Según parece, Madrid se erigió como como un asentamiento árabe hace más de diez siglos, a casi setecientos metros de altura sobre una meseta y, a partir de entonces, fuimos llegando todos. Del mismo modo que Argentina ha dado lugar al tenebroso concepto que define un «desaparecido», en Madrid apareció por primera vez el de «quinta columna» en la Guerra Civil española cuando el general Mola, uno de los sublevados del bando nacional, al frente de cuatro columnas, definió como quinta fuerza a los resistentes de la ciudad que deberían sumarse al alzamiento. Décadas después en la Transición, la «movida», otra definición, nombró el cambio del carácter de la ciudad con una mirada radical y abierta. En el germen de la movida madrileña está la impronta de Madrid, una urbe de aluvión donde casi todos llegan para convertirse en gente del lugar. Y esa es su fuerza ya que esa masa se mueve a su aire, al margen del poder, y así como Londres tiene una energía creadora y solidaria al margen del marco oficial de la City financiera y el Brexit secesionista o Berlín se mueve de espaldas al establishment que representó la austeridad y los recortes de la última Gran Crisis, Madrid poco tiene que ver con su representación del Estado español, el poder financiero y una corona en días menguantes. Decir que Madrid es su gente es una puerilidad: Madrid es la indiferencia estoica, creativa y resistente frente a un poder que normalmente representan oficialmente los partidos conservadores y que, esporádicamente desaprovecha la izquierda.
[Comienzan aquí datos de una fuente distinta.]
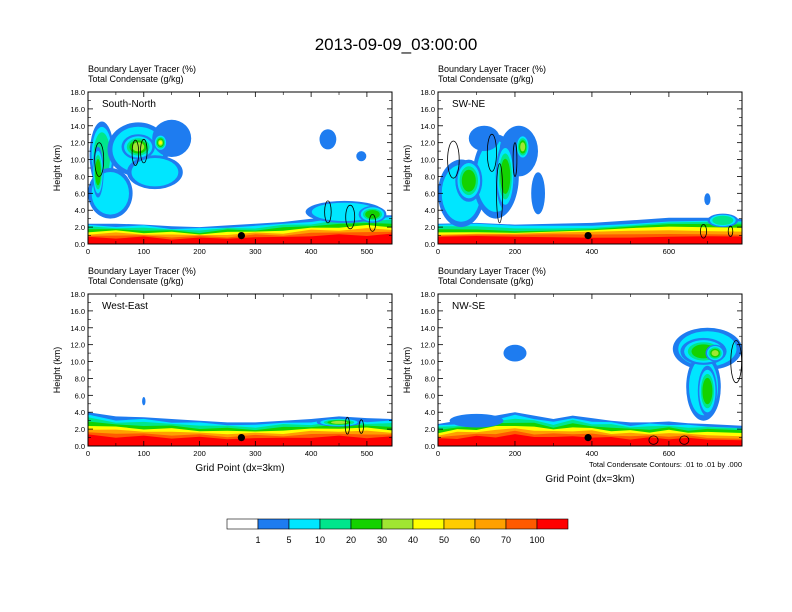 This screenshot has height=612, width=792. What do you see at coordinates (428, 328) in the screenshot?
I see `y-tick-label: 14.0` at bounding box center [428, 328].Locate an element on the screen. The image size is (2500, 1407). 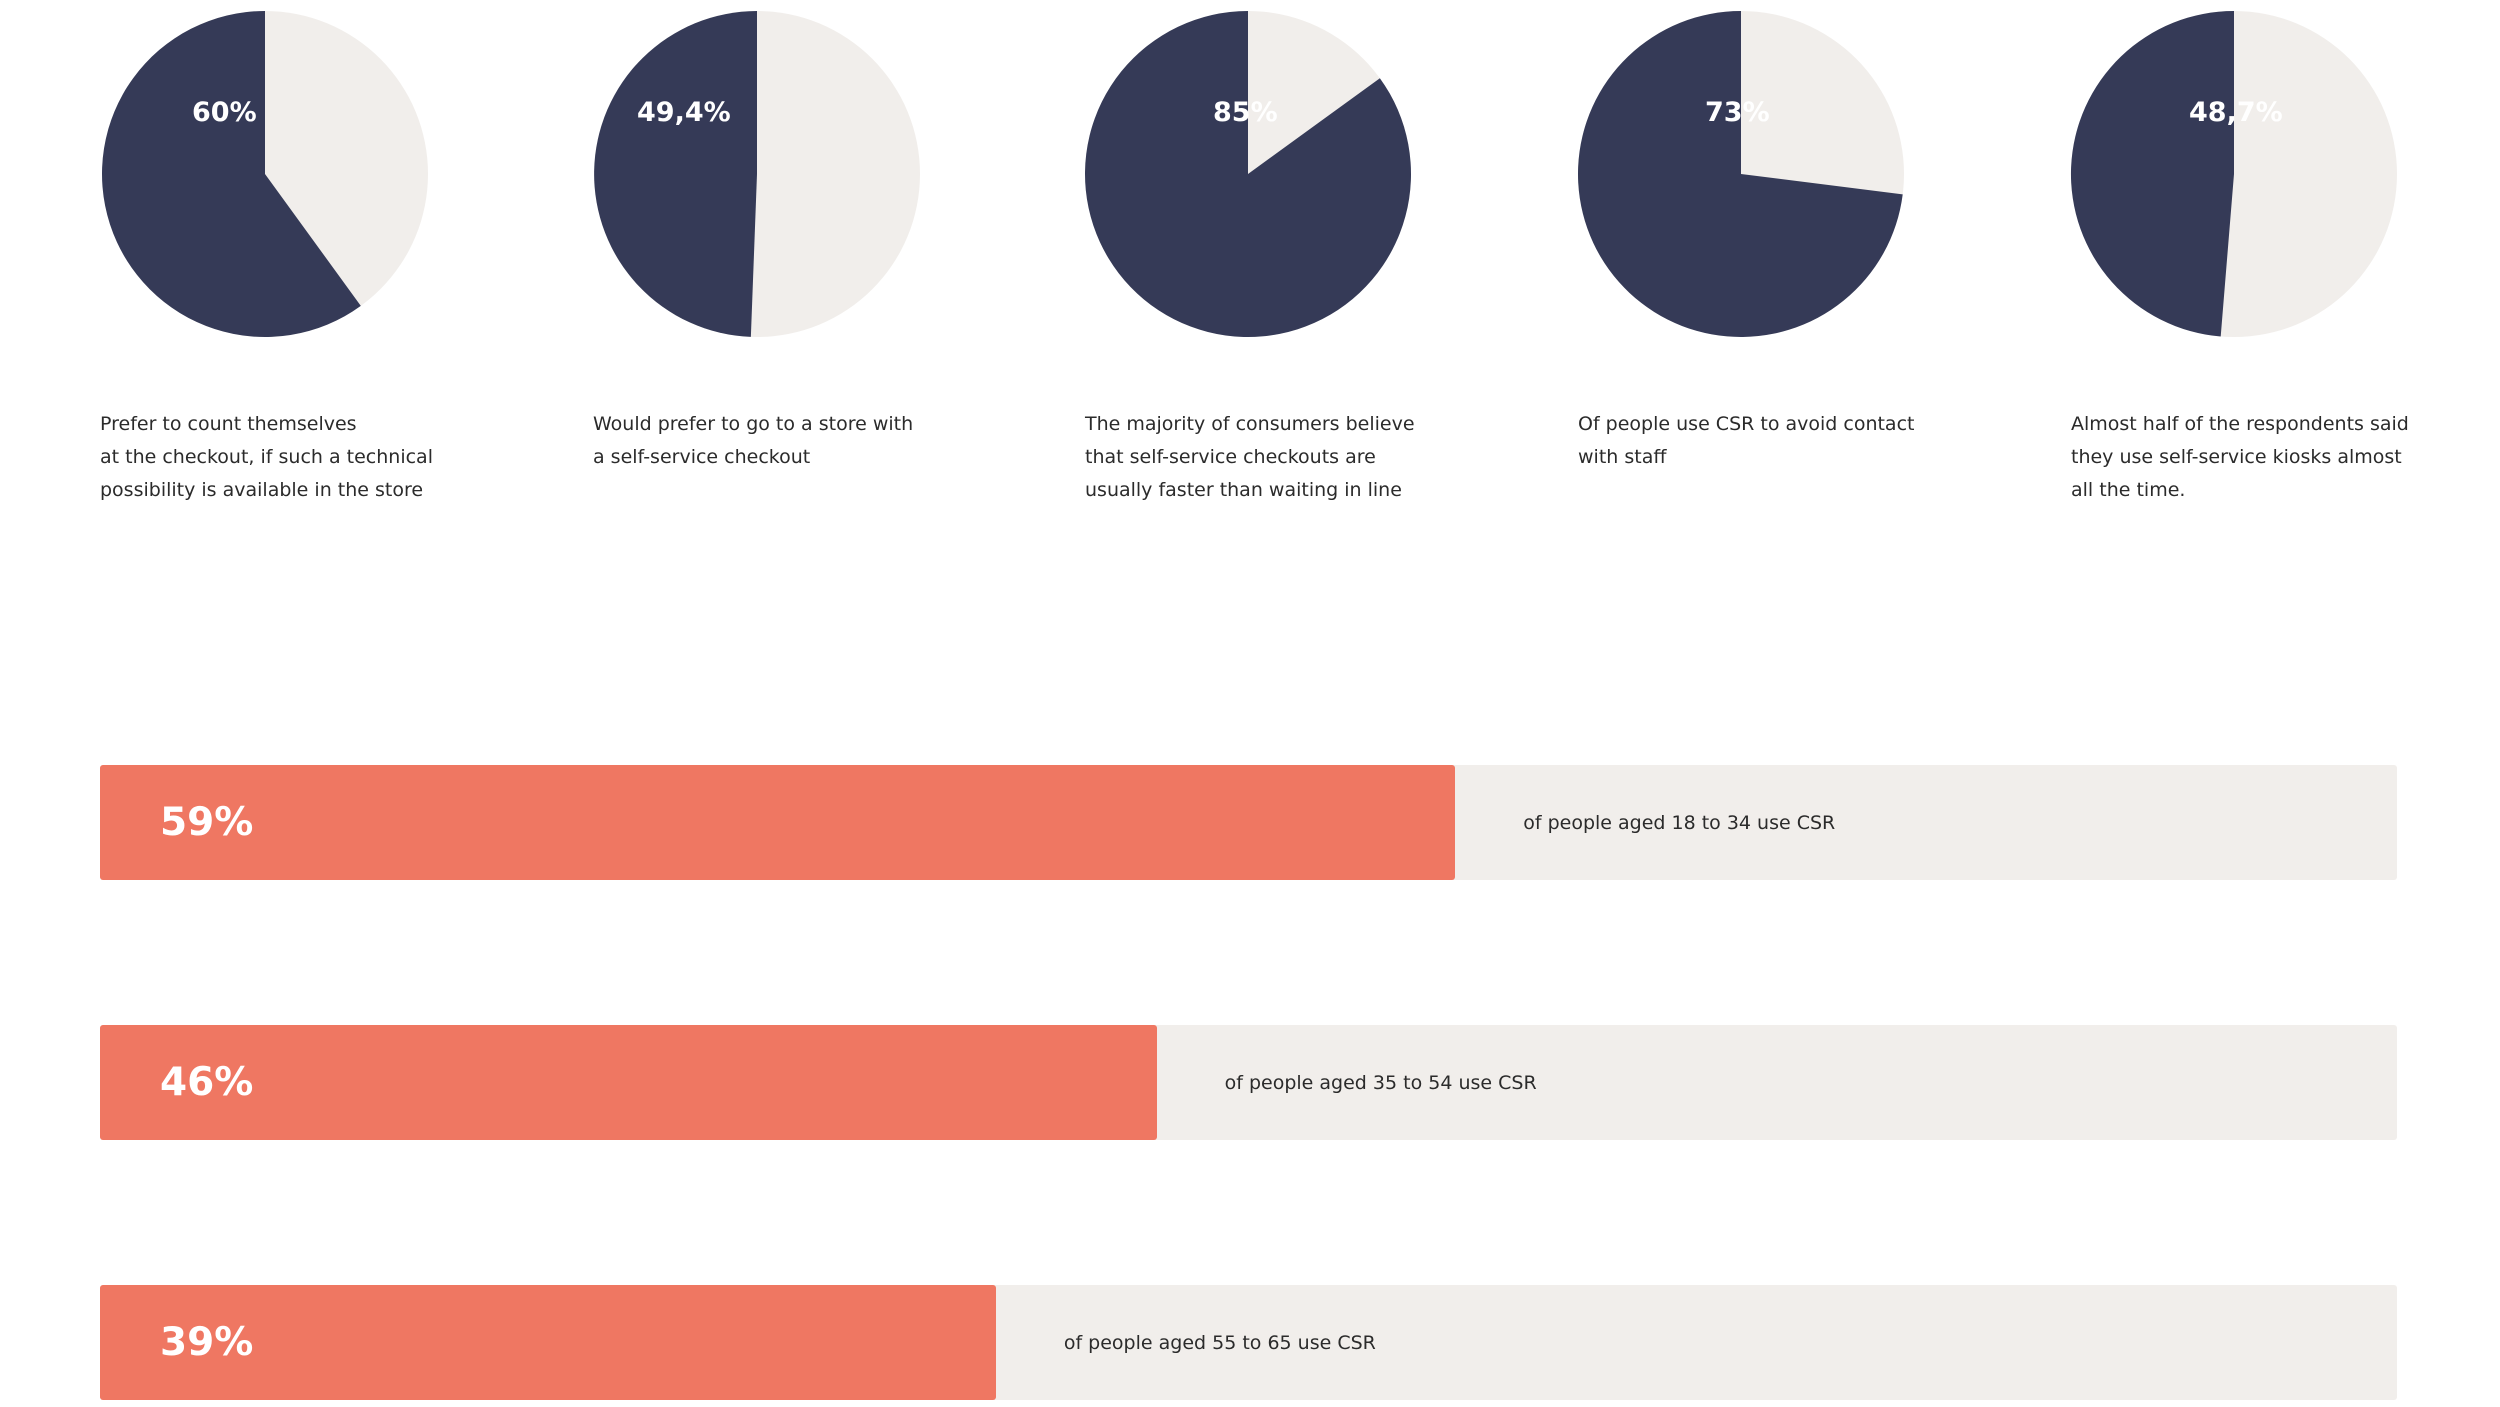
pie-svg-5: 48,7% is located at coordinates (2234, 174).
En poco tiempo, Madrid se ha convertido en un banco de ensayo de contrariedades que se inicia con la pandemia, la cual, es verdad, también somete al resto del planeta, pero a la que se ha sumado aquí una nevada propia de Moscú que tapizó insólitamente de blanco la ciudad para convertirla días después en una pista de hielo siniestra, soportó la explosión en la zona antigua de un edificio, en la zona antigua de la ciudad con varias muertes y en la madrugada de ayer vio cruzar por su cielo una bola de fuego que cruzó la atmósfera a más de 126.000 kilómetros por hora.
España registra récord de contagios por segundo día consecutivo
Solo nos falta una invasión alienígena, se escucha en las tertulias después del vuelo del asteroide de anoche. Estamos más cerca. También parece más débil la resistencia ante el disparo imparable de las cifras de la covid que sin ser las mayores de España son temibles –la tasa de contagio es superior a mil casos por cien mil habitantes en algunas zonas con un crecimiento del 10% en las últimas 24 horas– y el resentimiento económico de todo el sistema como eco lógico de la crisis sanitaria. La aparición en Manaos, después de la nueva cepa que llega del Reino Unido, de una variante inédita, pone en todo en máxima alerta.
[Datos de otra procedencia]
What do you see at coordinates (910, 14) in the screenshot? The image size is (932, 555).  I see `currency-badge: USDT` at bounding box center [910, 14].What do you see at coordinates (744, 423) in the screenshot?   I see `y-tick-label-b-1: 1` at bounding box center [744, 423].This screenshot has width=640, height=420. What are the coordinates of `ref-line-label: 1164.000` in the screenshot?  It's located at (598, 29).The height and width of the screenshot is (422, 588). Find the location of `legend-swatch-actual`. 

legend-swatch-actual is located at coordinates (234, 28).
¿Qué hacer? Si la respuesta en 1936, los tiempos de los quintacolumnistas, provenía de Lenin puede que ahora, aunque mitológica, nos acerque a Sísifo y debamos subir, sin doblar la moral, una y otra vez la piedra hasta el último de los setecientos metros sobre los que se alza la ciudad. Pero no necesariamente es una tarea estéril. Al menos Camus advirtió que el destino se puede labrar.
Camus se detiene en el momento en que Sísifo ve caer la piedra después del esfuerzo que le ha costado subirla, y comienza a descender hasta el pie de la montaña. Desde la cumbre y hasta el momento de llegar al punto de partida, en esa pausa, Sísifo vive la hora de la conciencia. “Si este mito es trágico, piensa Camus, lo es porque su protagonista tiene conciencia”. Y lo compara con el trabajador que emplea todos los días de su vida en la misma tarea, y aventura que su destino no es menos absurdo, “pero no es trágico sino en los momentos en que se hace consciente”. Se supone que en la lucidez se centra el mayor castigo de los dioses porque allí se haría evidente su destino. Sin embargo, en ese instante, a través de la conciencia, se consuma su victoria: “No hay destino que no se venza con el desprecio”, dice Camus.